Action item:
Output the listing exactly, without its pictures.

Information shown:
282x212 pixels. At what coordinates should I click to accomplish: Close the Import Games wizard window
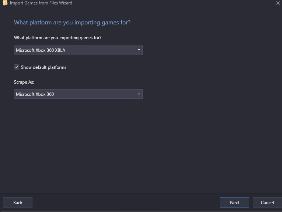point(278,3)
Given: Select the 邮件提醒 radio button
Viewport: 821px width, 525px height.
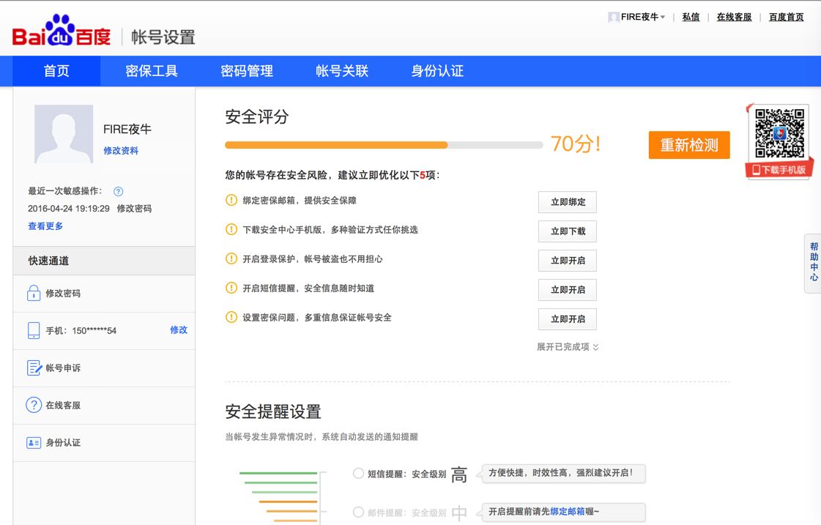Looking at the screenshot, I should pyautogui.click(x=358, y=513).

Answer for this exercise:
282x212 pixels. At what coordinates should I click to accomplish: Close the Import Games wizard window
point(278,3)
Given: Select the 邮件提醒 radio button
Viewport: 821px width, 525px height.
Looking at the screenshot, I should pyautogui.click(x=358, y=513).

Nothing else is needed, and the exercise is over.